Bill Gates will zwei Milliarden US-Dollar in den kommenden fünf Jahren in Start-ups und andere Projekte gegen Klimawandel investieren. Es gelte, mit Innovation eine »Klimakatastrophe« zu verhindern, sagte der Microsoft-Gründer dem »Handelsblatt«. Dies sei »nicht unmöglich, aber es ist sehr schwierig«. Der 65-Jährige forderte in dem Interview eine Verfünffachung der globalen staatlichen Forschungsinvestitionen in saubere Energien und andere Klimainnovation innerhalb des nächsten Jahrzehnts. Dies wären jährlich mindestens 110 Milliarden US-Dollar (rund 90 Milliarden Euro). "Irgendwann werden wir kein Getreide mehr anbauen können", warnte Gates zudem in einem Interview mit dem "Harvard Business Manager"  vor den Folgen der Erderwärmung.

Gates hält Atomkraft für unerlässlich

In seinem neuen Buch »Wie wir die Klimakatastrophe verhindern« verlangt Gates das Absinken der CO₂-Emissionen bis 2050 auf null, um riesige Umwelt- und Wirtschaftsschäden zu vermeiden. Hierzu müsse man »die physikalische Wirtschaft in einem Tempo verändern, wie noch nie in der Geschichte zuvor.« CO₂-Steuern, ein Handel mit Verschmutzungsrechten sowie alternative Energien wie Solar und Wind seien dafür unverzichtbar.

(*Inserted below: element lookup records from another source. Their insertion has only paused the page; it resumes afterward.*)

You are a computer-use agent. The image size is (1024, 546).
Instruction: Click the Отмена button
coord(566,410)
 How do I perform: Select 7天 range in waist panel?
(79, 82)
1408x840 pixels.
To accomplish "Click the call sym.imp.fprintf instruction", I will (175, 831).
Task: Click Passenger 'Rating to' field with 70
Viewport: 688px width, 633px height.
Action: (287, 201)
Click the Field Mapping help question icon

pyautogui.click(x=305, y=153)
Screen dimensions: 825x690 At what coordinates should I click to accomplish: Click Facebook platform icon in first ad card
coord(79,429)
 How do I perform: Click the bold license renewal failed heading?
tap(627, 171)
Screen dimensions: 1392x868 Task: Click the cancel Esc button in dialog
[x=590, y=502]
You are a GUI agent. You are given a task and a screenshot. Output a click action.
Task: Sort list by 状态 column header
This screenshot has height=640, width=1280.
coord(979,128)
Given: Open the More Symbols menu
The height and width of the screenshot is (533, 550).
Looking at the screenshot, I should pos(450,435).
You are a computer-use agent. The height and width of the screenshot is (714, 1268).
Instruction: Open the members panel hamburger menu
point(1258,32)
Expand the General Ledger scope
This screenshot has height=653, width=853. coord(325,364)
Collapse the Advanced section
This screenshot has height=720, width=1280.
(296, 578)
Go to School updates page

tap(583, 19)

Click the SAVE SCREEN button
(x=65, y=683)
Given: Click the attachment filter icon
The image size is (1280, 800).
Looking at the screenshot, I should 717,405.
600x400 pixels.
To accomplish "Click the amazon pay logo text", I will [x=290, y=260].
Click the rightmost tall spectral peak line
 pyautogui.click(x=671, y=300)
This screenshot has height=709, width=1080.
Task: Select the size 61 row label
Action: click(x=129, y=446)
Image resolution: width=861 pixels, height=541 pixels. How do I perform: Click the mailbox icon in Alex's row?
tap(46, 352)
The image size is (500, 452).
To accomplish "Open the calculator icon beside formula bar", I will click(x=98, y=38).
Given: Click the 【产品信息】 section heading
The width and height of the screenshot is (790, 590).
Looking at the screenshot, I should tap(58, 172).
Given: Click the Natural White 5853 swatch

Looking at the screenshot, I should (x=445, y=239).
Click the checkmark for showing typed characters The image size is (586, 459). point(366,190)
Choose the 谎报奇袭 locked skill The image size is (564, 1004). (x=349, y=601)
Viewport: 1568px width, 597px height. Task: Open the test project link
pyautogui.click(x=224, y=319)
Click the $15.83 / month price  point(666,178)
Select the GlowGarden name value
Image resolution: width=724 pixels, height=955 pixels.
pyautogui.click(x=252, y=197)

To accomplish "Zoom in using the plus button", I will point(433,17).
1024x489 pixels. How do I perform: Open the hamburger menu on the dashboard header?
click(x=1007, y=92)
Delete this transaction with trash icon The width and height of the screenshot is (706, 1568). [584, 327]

»Deutschland hat mit der Subvention von Solarmodulen der Welt einen großen Gefallen getan«, sagte der IT-Pionier dem »Handelsblatt«. Allerdings reichten Solar und Wind aufgrund ihrer Unzuverlässigkeit bei der Stromerzeugung bei Weitem nicht aus. Gates meint daher: Kernkraft sei unerlässlich.

Eine weitere Schlüsseltechnologie ist für den Microsoft-Gründer der Wasserstoff. Mit grünem – also mittels erneuerbarer Energietechnologien gewonnenen – Wasserstoff könne man die riesigen CO₂-Emissionen bei der Zement- oder Stahlproduktion vermeiden.

Unzufrieden zeigt sich Gates über die Entwicklung bei den Elektroautos. Deren Verbreitung würde mit Ausnahme von Ländern wie Norwegen zu langsam voranschreiten: »Selbst in der einfachsten Kategorie von allen kommen wir nur ein paar Prozente weiter.«

Der Microsoft-Gründer zollte hohen Respekt vor der »Ingenieurskunst in Deutschland, das wahrscheinlich mehr als jedes andere Land für die Autobranche getan hat«. Allerdings warnte er die Hersteller: »Wenn Deutschland sich nicht bei elektrischen Autos durchsetzen kann, wäre das eine riesige Tragödie.«

Die Bill and Melinda Gates Foundation, die Gates zusammen mit seiner Ehefrau führt, ist bei Weitem die mächtigste private Wohltätigkeitsstiftung. Sie hat seit ihrer Gründung vor 20 Jahren mehr als 20 Milliarden Dollar in die Entwicklung und Verbreitung lebensrettender Impfstoffe investiert, darunter neuerdings auch etliche Initiativen gegen Covid-19.

Neben der Impfstoffforschung unterstützt die Gates-Stiftung auch Medienunternehmen in den USA und Europa, darunter auch das Projekt »Globale Gesellschaft« beim SPIEGEL mit rund 2,3 Millionen Euro über drei Jahre.